Modifying attributes

To delete the value of an attribute for a list of nodes, the method tree.delete_attribute_values(attribute_name, nodes_list) is used. To append new values to some nodes, the new values must be passed as a dict in the form {node_id: attr_values_list} to the method tree.append_attribute_values(attribute_name, new_values). This does not touch the existing values. To replace them, instead use tree.replace_attribute_values(attribute_name, new_values). This replaces all values for the nodes in the dictionary and leaves the rest of the values intact.

It is also possible to directly edit the list of attribute values for some nodes. To this purpose a dictionary of the form {node_id: attr_values_list} is obtained using the method attrvalues = tree.load_attribute_values(attribute_name).
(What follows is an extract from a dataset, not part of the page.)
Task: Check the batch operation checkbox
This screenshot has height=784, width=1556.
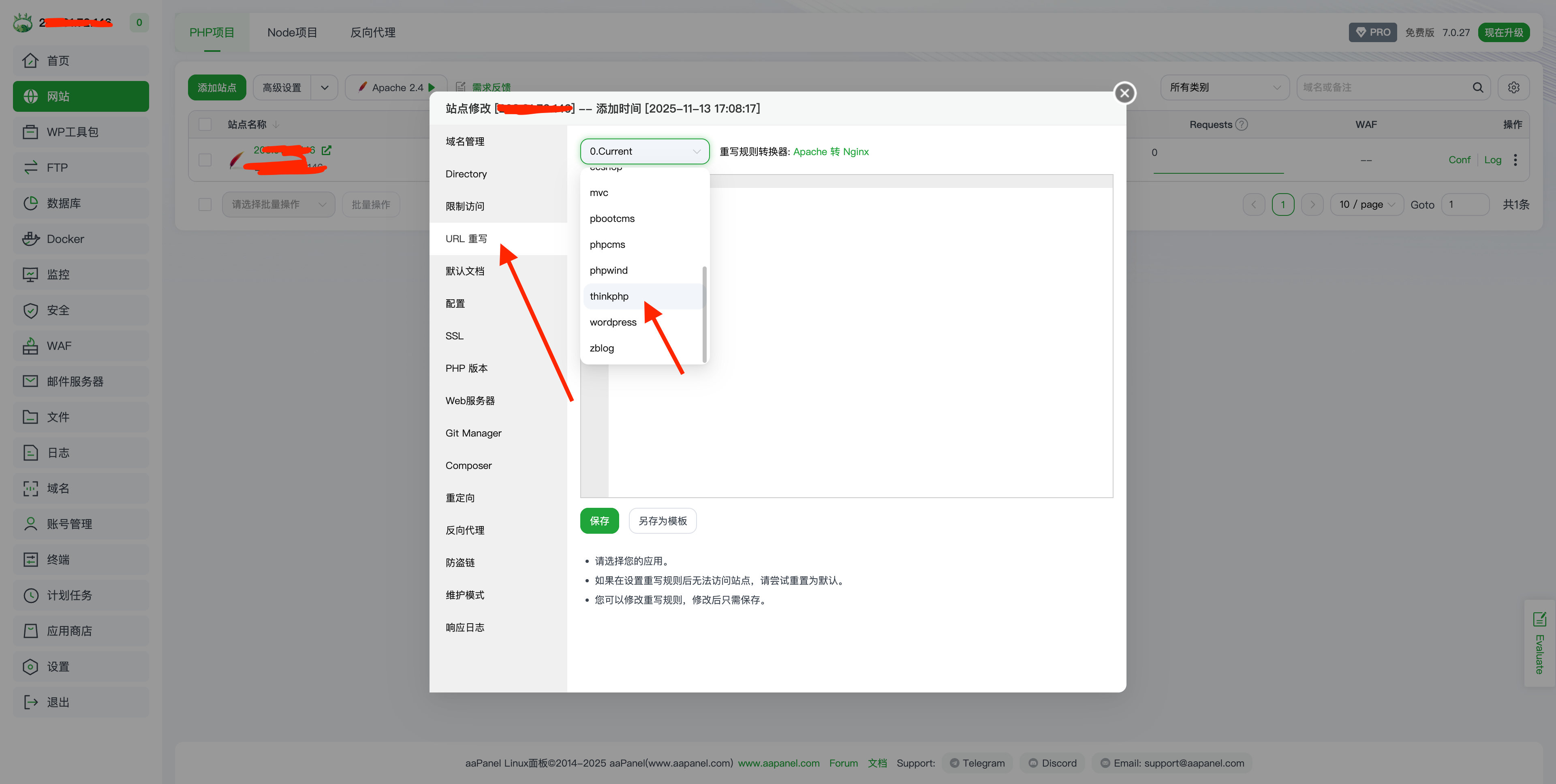Action: pyautogui.click(x=205, y=205)
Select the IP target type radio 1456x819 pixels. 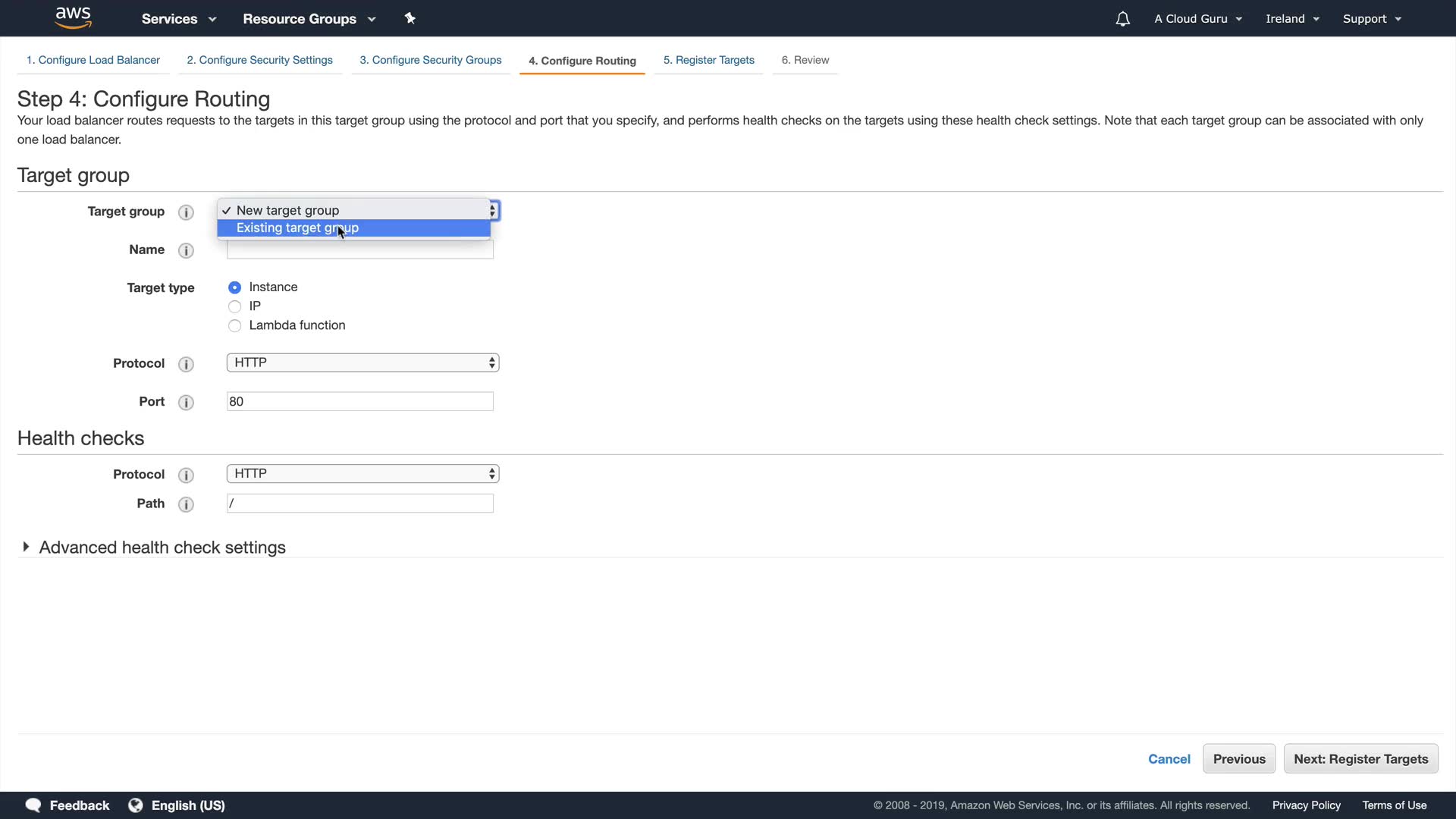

After loading, the dictionary entries are changed, by deleting, adding or modifying some values and finally passed to the method tree.save_attribute_values(tree, attribute_name, attrvalues).

Checking if an attribute exists

To check if an attribute exists, the tree.has_attribute(attribute_name) method can be used. The list of all attributes is returned by tree.list_attributes().

Destroying attributes

To remove an attribute completely, the tree.destroy_attribute(attribute_name) method is used. To remove all attributes, the tree.destroy_all_attributes() method is used.

Subtree queries

List of IDs of a subtree

The list of IDs of a subtree whose root is node subtre_root is obtained using the method: tree.subtree_ids(subtree_root).

Attribute values in a subtree

Using the method tree.query_attribute(subtree_root, attributes) attribute values for the given subtree, for multiple attributes are obtained as a dictionary in the form {'attribute_name': [values]}. The optional parameter show_stats can be set to True, to compute and output some statistics to the logger info channel.

To associate the attribute names to IDs, and optionally collect further information, such as the IDs of the parents of each node, the method tree.subtree_info(subtree_root, attributes) can be used. Optional parameters can be set, to include the subtree sizes (debug information only, since they still contain deleted nodes), the parents (include_parents option). The dictionary keys for the subtree sizes, node ids and parent ids can be set using the node_id_key, subtree_size_key and parent_key.

Verbosity

For slow operations, such as constructing a new tree, optional progress bars (based on the tqdm libary) can be displayed. They are enabled by setting fastsubtrees.PROGRESS_ENABLED to True (by default the value is False).

The output verbosity can be controlled by setting the log level. By default the logger is disabled. Log messages can be activated by using fastsubtrees.enable_logger("INFO"). For debugging, additional messages can be displayed by using fastsubtrees.enable_logger("DEBUG").